Jair expôs, também, o sequestro de Lilian Celiberti, uma cidadã italo-uruguaia, e de seus filhos menores, ocorrido em 12 de novembro de 1978, em Porto Alegre. “Aquele foi o primeiro caso onde a Operação Condor foi flagrada no momento em que acontecia, eram envolvidos militares uruguaios e policiais brasileiros pertencentes ao DOPS. Denunciamos o ocorrido e foi aberto um processo que condenou alguns policiais brasileiros”.
“Preciso deixar claro que o plano Condor foi um pacto secreto, clandestino, absolutamente ilegal que havia entre os países do Cone Sul”, argumenta com um tom de voz calmo e tranquilo. “É extremamente necessário que se entenda como funcionava o aparelho repressivo do Rio Grande do Sul, porque ele era diferente. O Estado tem muitas zonas de fronteiras e controlar tudo aquilo exigia uma certa habilidade e autoridade”, diz.

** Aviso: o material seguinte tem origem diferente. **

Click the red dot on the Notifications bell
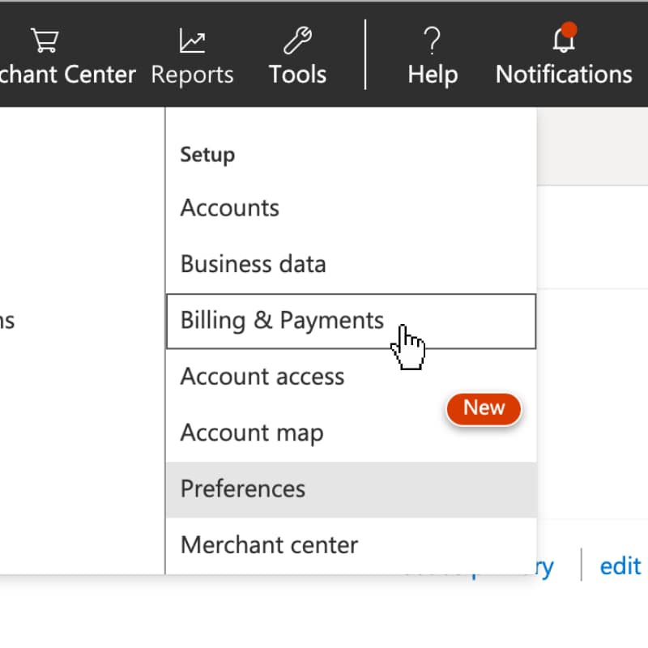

“Criou-se uma estrutura repressiva mais ampla e qualificada. Quem comandava eram os militares, especialmente a inteligência. A Operação era destinada aos oficiais brasileiros, o exército não gostava de sujar as mãos, então dentro da estrutura de segurança do Rio Grande do Sul havia um setor que se chamava Departamento de Informação”, relata o brasileiro, que lembra que “Átila Rohrsetzer, um dos acusados, era chefe do departamento e estava envolvido no caso Celiberti. Ele foi condenado por abuso de autoridade e não por sequestro, porque, na época do processo, isso não era considerado crime no Brasil”.
Antes de entrar efetivamente no caso Viñas, Jair lembrou à Corte que um padre também foi sequestrado no Brasil por agentes da Operação Condor. “Jorge Oscar Adur era um sacerdote argentino que já vivia exilado na França, e, assim como Viñas, também era um Montonero. Naquele ano [1980], o papa João Paulo II iria a Porto Alegre e as Mães da Praça de Maio vieram me pedir para intervir a favor delas para conseguir uma audiência com o pontífice. Elas já haviam tentando encontrá-lo em Roma, mas não foram recebidas.
Consegui dez minutos. Nisso, o Oscar, que estava no exílio, voltou para Argentina ilegalmente. Ele entregaria uma carta dos Montoneros a alguns padres argentinos críticos da ditadura. Dia 26 de junho, pegou um ônibus na Argentina em direção a Porto Alegre para encontrar as Mães da Praça de Maio, que o esperavam, e desapareceu na fronteira Paso de los Libres (Argentina) e Uruguaiana (Brasil).”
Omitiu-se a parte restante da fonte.